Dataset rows

-- Begin --

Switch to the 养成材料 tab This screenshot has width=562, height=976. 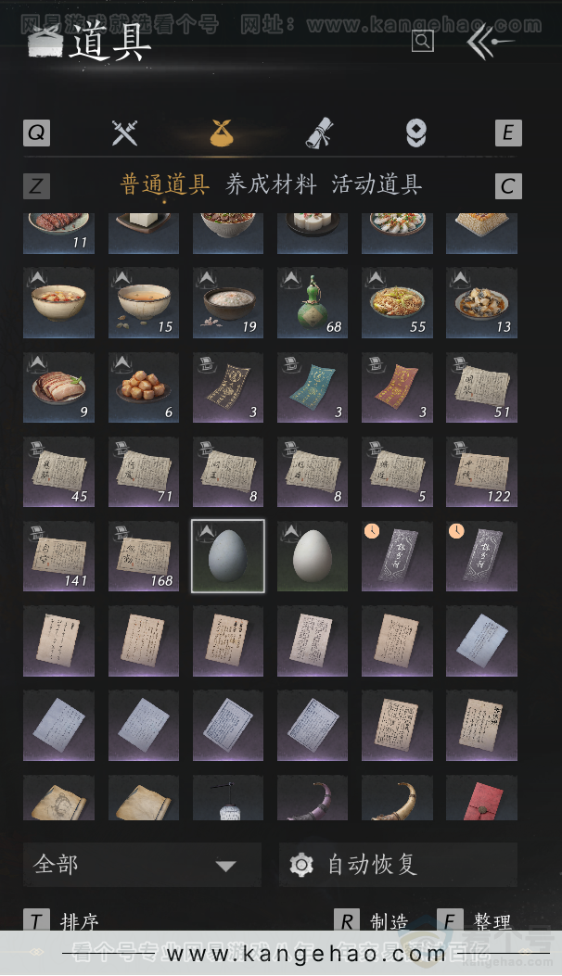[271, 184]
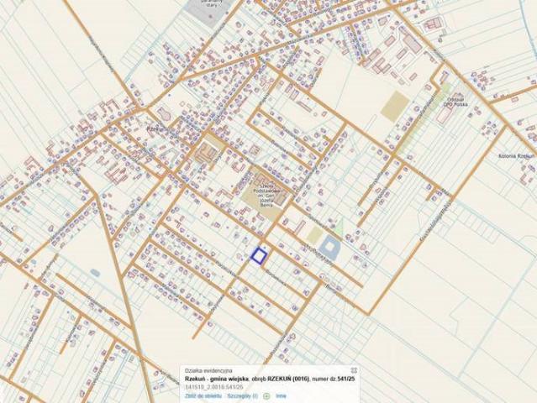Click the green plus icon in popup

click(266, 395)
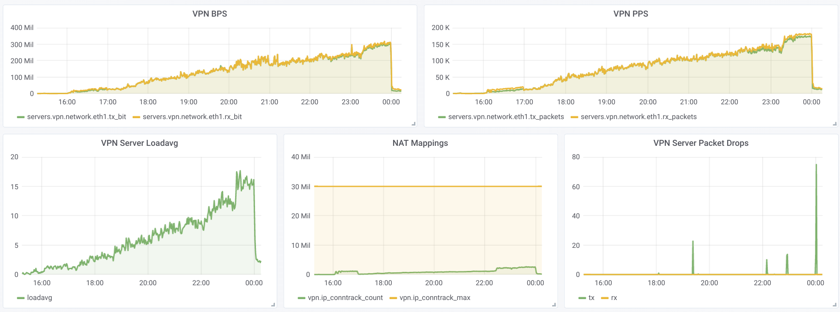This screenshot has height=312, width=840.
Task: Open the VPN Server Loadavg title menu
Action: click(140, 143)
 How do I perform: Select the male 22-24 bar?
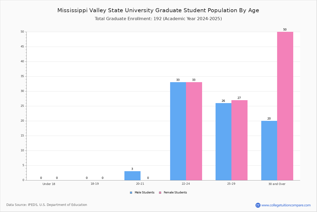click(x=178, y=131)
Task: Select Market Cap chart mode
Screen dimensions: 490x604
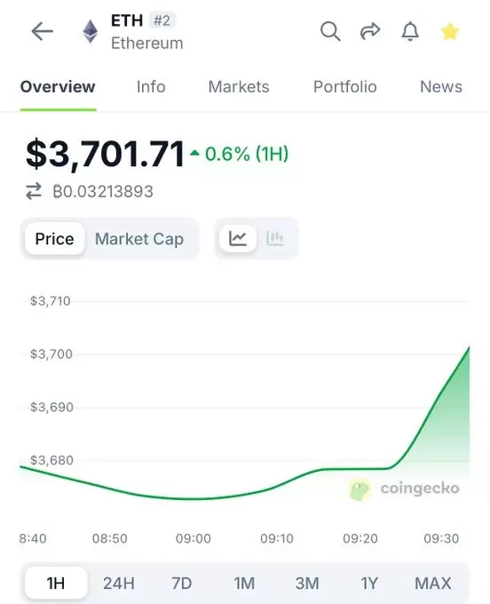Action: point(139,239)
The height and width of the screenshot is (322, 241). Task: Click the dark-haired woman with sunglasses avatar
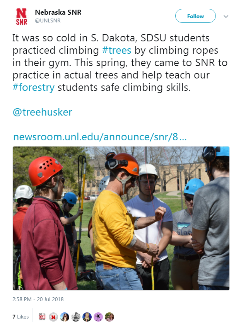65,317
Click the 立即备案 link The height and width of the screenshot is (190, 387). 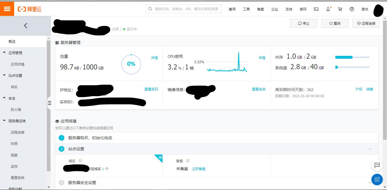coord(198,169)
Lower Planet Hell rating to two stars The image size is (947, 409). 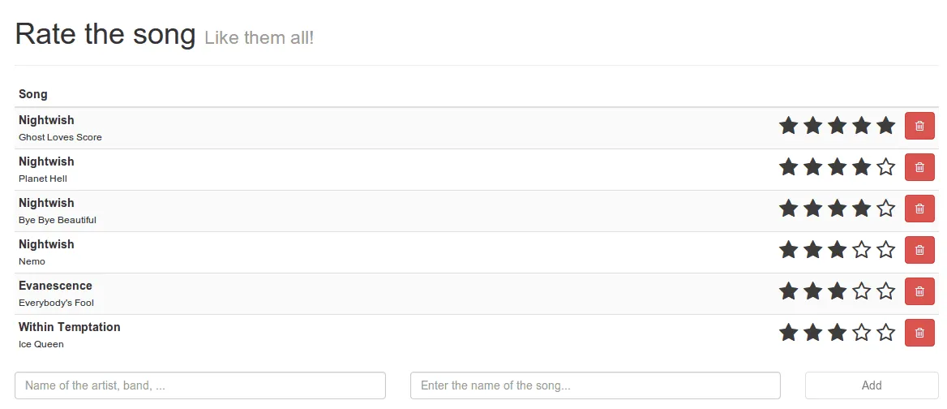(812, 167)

-- End --

- **WORK TO COMPLETE**
Please pick out every line in the material above that contains the word "Select", and copy each one.

- **COMPLETED TASK**
 How do I perform: Select the male 22-24 bar?
Task: Select Market Cap chart mode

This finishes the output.